John F. Harris and Jim VandeHei were important players on The Washington Post’s political team when they left to start The Politico newspaper and website. But they don’t think that most "mainstream" reporters are liberals or partisans. Now they’ve written an article provocatively titled "Why McCain Is Getting Hosed by the Press," noting their own mothers think the media’s in the tank for Obama.
Harris and VandeHei declared: "OK, let’s just get this over with: Yes, in the closing weeks of this election, John McCain and Sarah Palin are getting hosed in the press, and at Politico." But to critics, they can only say: "our sincere answer is that of the factors driving coverage of this election -- and making it less enjoyable for McCain to read his daily clip file than for Obama -- ideological favoritism ranks virtually nil."
They proclaimed that reporters are far too professional to let their personality show:
The main reason is that for most journalists, professional obligations trump personal preferences. Most political reporters (investigative journalists tend to have a different psychological makeup) are temperamentally inclined to see multiple sides of a story, and being detached from their own opinions comes relatively easy.
This idea of Harris or VandeHei being "detached from their own opinions" has been challenged by their actual television appearances in this cycle. Harris just recently declared after the vice presidential debate on PBS that Joe Biden cleaned Sarah Palin's clock, that he was more substantive and spontaneous, while Palin was "hanging on for dear life." (He repeats that line in this article, so he's hardly detached from it.) VandeHei is easily remembered for one of the ugliest questions in the Republican primary debates in 2007, selecting an Internet quiestion and hurling it at Mitt Romney: "What do you dislike most about America?"
Reporters are centrists, they claimed, although they’ll overwhelmingly favor liberal Obama at the ballot box: "And, yes, based on a combined 35 years in the news business we’d take an educated guess – nothing so scientific as a Pew study – that Obama will win the votes of probably 80 percent or more of journalists covering the 2008 election. Most political journalists we know are centrists – instinctually skeptical of ideological zealotry – but with at least a mild liberal tilt to their thinking, particularly on social issues. So what?"
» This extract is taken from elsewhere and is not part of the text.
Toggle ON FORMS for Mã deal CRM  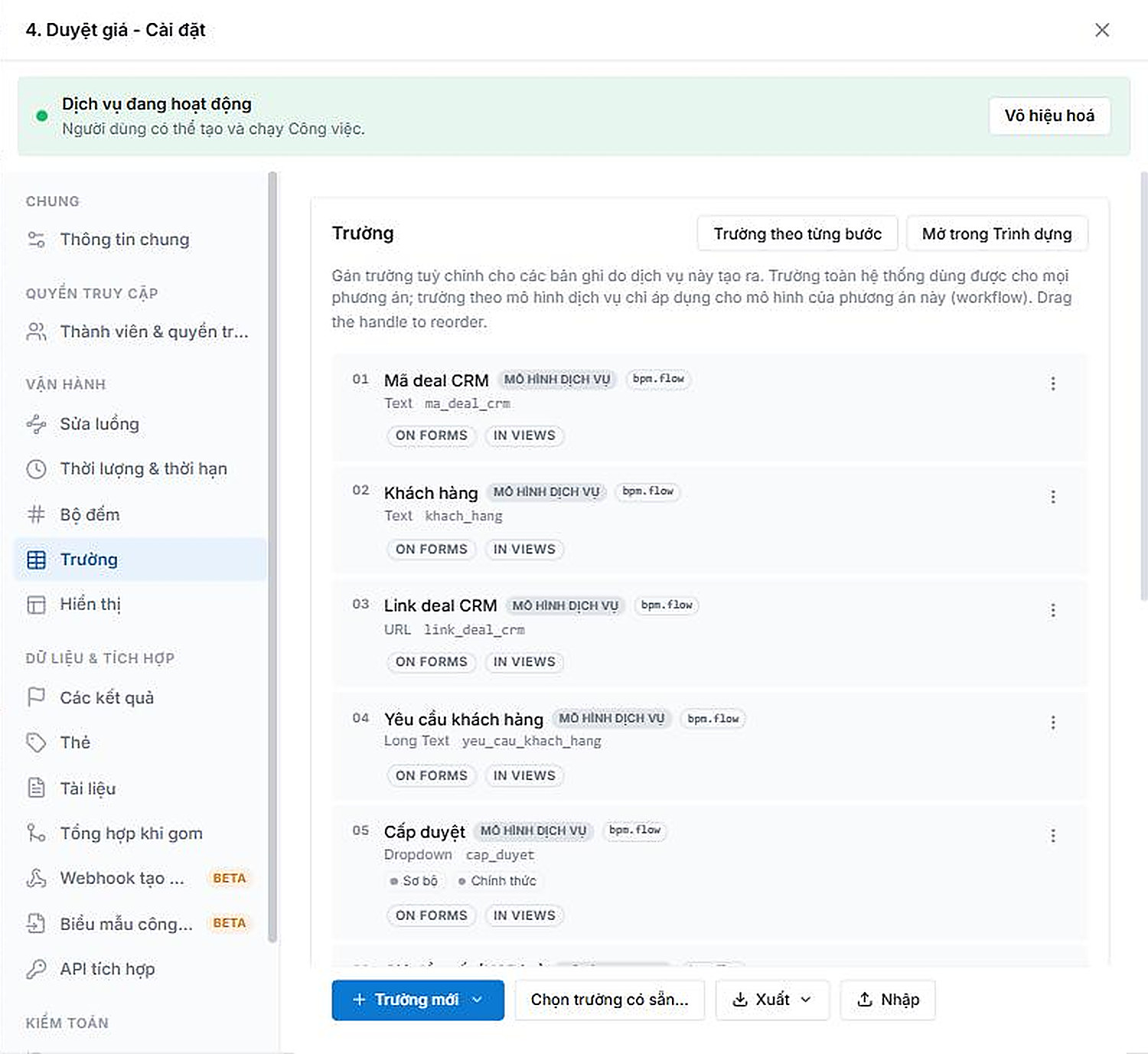pos(431,436)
Harris and VandeHei dragged out the hoary old claim that reporters are more obsessed about process and polls than making the world safe for liberalism, but then they devastate their own argument in looking at what’s happened to McCain:
One is McCain backlash. The Republican once was the best evidence of how little ideology matters. Even during his "maverick" days, McCain was a consistent social conservative, with views on abortion and other cultural issues that would have been odds with those of most reporters we know. Yet he won swooning coverage for a decade from reporters who liked his accessibility and iconoclasm and supposed commitment to clean politics.
Now he is paying. McCain’s decision to limit media access and align himself with the GOP conservative base was an entirely routine, strategic move for a presidential candidate. But much of the coverage has portrayed this as though it were an unconscionable sellout.
Since then the media often presumes bad faith on McCain’s part. The best evidence of this has been the intense focus on the negative nature of his ads, when it is clear Obama has been similarly negative in spots he airs on radio and in swing states.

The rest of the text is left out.